À la fin de l’année 2001, plus 2 300 000 personnes percevaient en moyenne une indemnisation d’environ 856 euros au titre du chômage. Patrick Pommier commente l’évolution du nombre de demandeurs d’emploi en fonction des dispositifs d’indemnisation auxquels ils sont éligibles, ainsi que la progression du niveau de prestations versées. Il fait également le point sur la nouvelle convention d’assurance chômage, entrée en vigueur au 1er janvier, mais dont la montée en charge concrète via le plan de retour à l’emploi (PARE) n’a eu encore qu’un impact limité en 2001.

Nathalie Blanpain présente quant à elle, une étude sur les prestations familiales et de logement en 2001. Les premières, versées à 6 millions de foyers, ont été marquées ces dernières années par des évolutions divergentes du nombre d’allocataires de chacune des prestations.

Si l’Allocation parentale d’éducation (APE) progresse à nouveau en 2001, le nombre de bénéficiaires des allocations pour jeunes enfant (APJE) reste stable alors que l’allocation pour garde d’enfants à domicile (AGED) est en baisse. Par contre, le nombre d’allocataires de l’Aide à la famille pour l’emploi d’une assistante maternelle agréée (AFEAMA) augmente régulièrement. Les prestations pour l’Allocation parent isolé (API) et l’allocation de soutien familial (ASF), liées à la monoparentalité, continuent leur progression. Enfin, en matière de prestations logement, le barème unique mis en place en 2001 joue davantage en faveur de l’allocation logement que de l’aide personnalisée.

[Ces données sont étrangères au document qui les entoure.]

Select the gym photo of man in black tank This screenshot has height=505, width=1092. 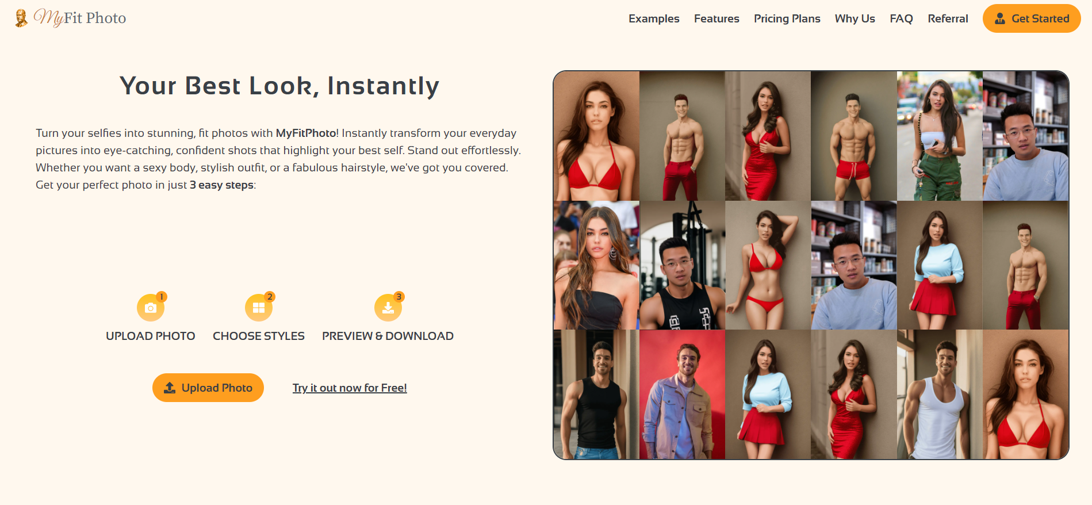point(682,265)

Les allocataires des minima sociaux représentent plus de 6 millions de personnes, dont 5,6 millions en France métropolitaine. Si le nombre d’allocataires stricto sensu était d’environ de 3,3 millions de personnes (France entière) avec une diminution de 1,5 % par rapport à 2000, les évolutions sont très différentes d’un minimum social à l’autre. En raison de la conjoncture du marché du travail, les bénéficiaires de l’Allocation de solidarité spécifique (ASS) et du Revenu minimum d’insertion (RMI) ont diminué respectivement de 8 % et de 2,5 %.

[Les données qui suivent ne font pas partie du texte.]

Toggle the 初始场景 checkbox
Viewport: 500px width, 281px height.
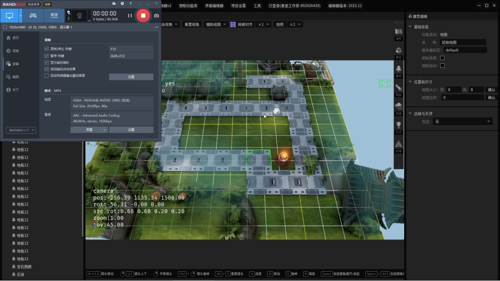[442, 58]
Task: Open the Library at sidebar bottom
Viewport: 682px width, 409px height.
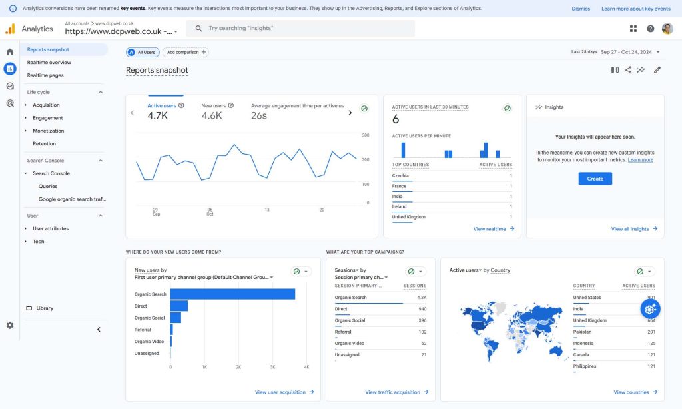Action: tap(45, 308)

Ces dossiers s’achèvent par trois études d’Emilie Raynaud sur les retraites. Dans Les retraites en 2001, elle dresse un panorama des retraites en France. Ainsi, le nombre total des retraités est estimé à 12,25 millions, 9,2 millions de pensions sont versées aux anciens salariés des fonctions publiques et 3,2 millions aux anciens artisans, commerçants ou ouvriers agricoles. Au 1er janvier 2000, le taux de revalorisation des pensions du régime général a été de 2 % comme au 1er janvier 2001, et sera de 1,5 au 1er janvier 2003. L’évolution en moyenne annuelle du pouvoir d’achat des retraites brutes du régime général est stable ou légèrement positive sur les cinq ou les dix dernières années, selon que l’on prend en compte ou non l’année 2001.

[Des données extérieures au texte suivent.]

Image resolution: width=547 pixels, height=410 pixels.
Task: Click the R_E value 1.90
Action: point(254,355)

Une seconde étude traite des retraités polypensionnés des secteurs public et privé, réalisée à partir d’ « Oscarie », modèle permettant de calculer des montants de retraites par cas-types (voir présentation du modèle page 63). En effet, des individus qui sont passés par différents secteurs d’activité au cours de leur vie professionnelle perçoivent des pensions de retraite de plusieurs régimes de base. Pour retracer la complexité des conditions d’acquisition, trois carrières " types " sont construites et appliquées à la génération 1948.